Saturday, March 25, 2006

Crap shit

So, what am I to talk about after so long? Work? My personal life? Well... let's start with work.

Freak... I suddenly thought that I rather not talk about work. Cause it is nothing but crap shit. It has been downhill since the last time I spoke of a rosy prospect.

Then lets proceed to what's been happening around. Firstly I have been pretty sick these days. For the past one month plus I have been sick and injured mostly. Be it a persistent cold, diarrhea, sprains and headaches... I think that gives you a pretty good picture of what's been happening.

What had been buffling me is the way each individual treats others. There is this person who recently told me how she can't forget one incident that apparently made her so pissed about me and me as a person in the whole. Apparently my refusal to speak of my true feelings have given a negative reflection. In fact, why I never said anything was due to my patience, in which I had refused to blow up in her face.

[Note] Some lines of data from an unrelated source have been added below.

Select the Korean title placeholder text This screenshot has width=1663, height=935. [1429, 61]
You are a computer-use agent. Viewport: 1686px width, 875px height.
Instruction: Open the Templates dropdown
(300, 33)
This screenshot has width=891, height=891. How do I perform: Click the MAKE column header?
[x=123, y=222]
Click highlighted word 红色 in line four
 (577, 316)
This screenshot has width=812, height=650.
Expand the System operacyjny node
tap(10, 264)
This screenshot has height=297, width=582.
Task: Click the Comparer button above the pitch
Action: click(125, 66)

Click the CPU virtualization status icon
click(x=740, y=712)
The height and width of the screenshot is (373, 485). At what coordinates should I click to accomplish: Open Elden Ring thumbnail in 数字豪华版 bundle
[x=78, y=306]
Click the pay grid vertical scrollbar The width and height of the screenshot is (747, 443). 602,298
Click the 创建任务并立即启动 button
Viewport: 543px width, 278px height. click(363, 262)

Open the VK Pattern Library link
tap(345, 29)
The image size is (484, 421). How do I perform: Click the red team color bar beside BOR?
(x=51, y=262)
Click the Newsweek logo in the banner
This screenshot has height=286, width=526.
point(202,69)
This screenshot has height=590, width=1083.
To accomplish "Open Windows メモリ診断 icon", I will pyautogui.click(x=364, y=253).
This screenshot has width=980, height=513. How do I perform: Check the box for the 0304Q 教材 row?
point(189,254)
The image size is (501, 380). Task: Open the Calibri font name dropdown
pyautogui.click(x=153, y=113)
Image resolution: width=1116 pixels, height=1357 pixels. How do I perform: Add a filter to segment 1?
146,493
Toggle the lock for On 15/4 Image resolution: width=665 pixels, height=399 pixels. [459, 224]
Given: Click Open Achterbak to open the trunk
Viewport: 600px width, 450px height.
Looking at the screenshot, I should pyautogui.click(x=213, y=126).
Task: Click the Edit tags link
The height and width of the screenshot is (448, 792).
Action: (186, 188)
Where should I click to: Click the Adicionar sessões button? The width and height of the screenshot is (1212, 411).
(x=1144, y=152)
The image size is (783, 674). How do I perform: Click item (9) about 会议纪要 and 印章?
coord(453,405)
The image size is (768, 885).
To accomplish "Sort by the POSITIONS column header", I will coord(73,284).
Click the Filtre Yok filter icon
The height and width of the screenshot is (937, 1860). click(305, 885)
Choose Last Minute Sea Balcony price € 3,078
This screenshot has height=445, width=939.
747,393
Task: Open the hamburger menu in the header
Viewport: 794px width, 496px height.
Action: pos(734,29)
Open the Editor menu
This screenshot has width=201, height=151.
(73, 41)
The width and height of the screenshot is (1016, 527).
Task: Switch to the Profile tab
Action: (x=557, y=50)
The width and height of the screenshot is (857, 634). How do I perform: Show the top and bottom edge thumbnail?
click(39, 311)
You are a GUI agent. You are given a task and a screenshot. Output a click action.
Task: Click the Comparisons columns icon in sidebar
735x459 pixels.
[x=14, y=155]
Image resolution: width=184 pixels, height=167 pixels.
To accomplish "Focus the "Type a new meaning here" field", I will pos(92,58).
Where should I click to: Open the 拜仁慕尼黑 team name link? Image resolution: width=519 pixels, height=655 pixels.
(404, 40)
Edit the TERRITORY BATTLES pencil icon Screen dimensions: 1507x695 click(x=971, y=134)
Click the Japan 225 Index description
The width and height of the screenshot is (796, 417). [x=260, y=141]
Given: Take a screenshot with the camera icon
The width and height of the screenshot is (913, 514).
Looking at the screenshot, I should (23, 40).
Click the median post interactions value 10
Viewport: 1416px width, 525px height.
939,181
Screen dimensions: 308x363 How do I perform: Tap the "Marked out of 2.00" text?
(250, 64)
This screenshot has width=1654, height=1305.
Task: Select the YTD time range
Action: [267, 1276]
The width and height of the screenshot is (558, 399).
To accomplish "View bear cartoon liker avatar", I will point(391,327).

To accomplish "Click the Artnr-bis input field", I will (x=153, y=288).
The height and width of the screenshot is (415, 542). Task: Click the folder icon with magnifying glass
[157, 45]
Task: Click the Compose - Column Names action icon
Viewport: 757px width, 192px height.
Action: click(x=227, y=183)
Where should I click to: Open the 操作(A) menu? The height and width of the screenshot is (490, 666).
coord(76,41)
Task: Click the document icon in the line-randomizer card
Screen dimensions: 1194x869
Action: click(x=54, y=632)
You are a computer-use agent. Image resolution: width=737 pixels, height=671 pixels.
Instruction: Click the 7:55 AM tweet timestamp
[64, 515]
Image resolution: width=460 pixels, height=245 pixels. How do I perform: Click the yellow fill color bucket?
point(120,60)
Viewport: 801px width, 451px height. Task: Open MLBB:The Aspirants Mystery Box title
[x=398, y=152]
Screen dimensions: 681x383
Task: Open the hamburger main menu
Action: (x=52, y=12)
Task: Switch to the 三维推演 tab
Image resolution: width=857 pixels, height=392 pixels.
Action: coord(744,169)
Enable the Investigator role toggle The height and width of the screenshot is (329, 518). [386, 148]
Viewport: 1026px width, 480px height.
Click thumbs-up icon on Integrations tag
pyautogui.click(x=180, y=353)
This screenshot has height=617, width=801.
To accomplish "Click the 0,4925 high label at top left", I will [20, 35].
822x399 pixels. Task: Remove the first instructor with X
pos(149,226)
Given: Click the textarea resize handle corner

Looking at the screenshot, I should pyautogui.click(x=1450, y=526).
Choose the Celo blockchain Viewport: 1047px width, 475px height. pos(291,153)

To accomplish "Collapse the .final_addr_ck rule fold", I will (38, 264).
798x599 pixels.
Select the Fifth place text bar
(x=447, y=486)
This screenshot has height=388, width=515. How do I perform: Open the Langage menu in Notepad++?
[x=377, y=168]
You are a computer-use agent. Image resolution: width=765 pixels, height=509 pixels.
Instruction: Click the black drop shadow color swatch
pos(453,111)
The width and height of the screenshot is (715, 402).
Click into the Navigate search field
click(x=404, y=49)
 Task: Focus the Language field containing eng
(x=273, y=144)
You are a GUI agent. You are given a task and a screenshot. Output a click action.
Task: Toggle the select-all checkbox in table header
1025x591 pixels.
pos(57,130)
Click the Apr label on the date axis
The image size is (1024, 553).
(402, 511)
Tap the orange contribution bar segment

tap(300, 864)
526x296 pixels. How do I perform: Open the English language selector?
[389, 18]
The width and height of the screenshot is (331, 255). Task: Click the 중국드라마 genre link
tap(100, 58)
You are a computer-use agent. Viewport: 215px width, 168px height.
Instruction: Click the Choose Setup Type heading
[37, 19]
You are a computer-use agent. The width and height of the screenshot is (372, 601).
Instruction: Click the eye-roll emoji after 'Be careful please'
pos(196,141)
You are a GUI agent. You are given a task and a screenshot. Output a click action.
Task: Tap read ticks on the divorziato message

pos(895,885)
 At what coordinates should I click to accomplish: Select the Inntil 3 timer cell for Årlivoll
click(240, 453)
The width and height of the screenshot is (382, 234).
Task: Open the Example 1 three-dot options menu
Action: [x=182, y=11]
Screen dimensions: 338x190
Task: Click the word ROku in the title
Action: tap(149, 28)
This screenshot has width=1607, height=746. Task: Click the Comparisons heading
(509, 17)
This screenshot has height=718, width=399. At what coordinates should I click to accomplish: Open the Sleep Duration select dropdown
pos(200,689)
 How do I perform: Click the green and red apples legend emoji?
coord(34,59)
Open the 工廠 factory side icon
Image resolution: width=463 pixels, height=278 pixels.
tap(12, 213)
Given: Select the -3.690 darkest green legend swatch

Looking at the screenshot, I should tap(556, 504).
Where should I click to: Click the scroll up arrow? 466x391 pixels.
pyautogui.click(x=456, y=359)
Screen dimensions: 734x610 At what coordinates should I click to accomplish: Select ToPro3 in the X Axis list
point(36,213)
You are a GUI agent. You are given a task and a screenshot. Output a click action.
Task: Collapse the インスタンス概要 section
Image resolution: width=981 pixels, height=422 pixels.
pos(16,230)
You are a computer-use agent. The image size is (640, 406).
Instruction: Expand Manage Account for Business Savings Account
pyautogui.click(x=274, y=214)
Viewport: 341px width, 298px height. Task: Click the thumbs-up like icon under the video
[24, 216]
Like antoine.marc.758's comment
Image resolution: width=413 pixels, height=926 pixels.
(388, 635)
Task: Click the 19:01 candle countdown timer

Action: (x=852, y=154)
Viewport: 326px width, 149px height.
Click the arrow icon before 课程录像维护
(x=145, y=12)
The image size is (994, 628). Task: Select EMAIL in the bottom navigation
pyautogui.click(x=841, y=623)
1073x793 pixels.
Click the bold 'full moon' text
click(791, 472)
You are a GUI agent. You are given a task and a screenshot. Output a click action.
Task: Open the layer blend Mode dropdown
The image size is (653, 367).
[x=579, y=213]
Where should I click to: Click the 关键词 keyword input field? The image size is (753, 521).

But somehow, she took it badly, and ever since had a certain notion that really made me wonder how she ever conceived such an idea... I believe between two individuals there will always be lil conflicts here and there. But between one another, we always have to weigh the good times and bad times that each of us spend together. I really believe 99% of the time we spent together were happy and enjoyable. And I believe she thought so too. But somehow, towards me, her patience is as short as a thumbtack. And every good thing I've done is taken for granted and more or less something which I should have done.

The same thing happened in the company as well between some operator and me last night. I pride myself as someone who is fair and always try to give clear and good instructions in order to help everyone. Never have I once do anything purely on selfish nature in the course of work. I try to think of everyone before making decisions, be it simple or tough ones. And sad to say, people are not the same. They will at times try to take advantage of the care and benefits I showered them.

Disappointed to a certain extent, but I got my cool in my pocket. I won't change too much on how I treat people and handle issues, but I got good advices from my pals at work. Only be good to people who deserves it. And that I understand fully over the years when I deal with people, be it at army, work, study or daily life.

Back to the issue of the gal previously. Frankly I can't understand why I have to be treated like that. I suppose this isn't the first time people are treating me in this manner. In fact, I can't remember how many people will run to me crying when everything is doom and gloom. But when everything is rosy and sunny, where the hell are they? Basking in the sun of course... where I am left behind again. Disappointed in her actions but well, it's her choice so I have not much I can say about that. Everyone is unique in their own ways and react differently to different people and situation. Perhaps I am just unlucky in some sense. But I learn each time. I'm still learning.


Well I suppose that's all for now. I didn't really say everything but I think it is good enough for now. In fact i said less than 20% of the whole damn story. But heck man...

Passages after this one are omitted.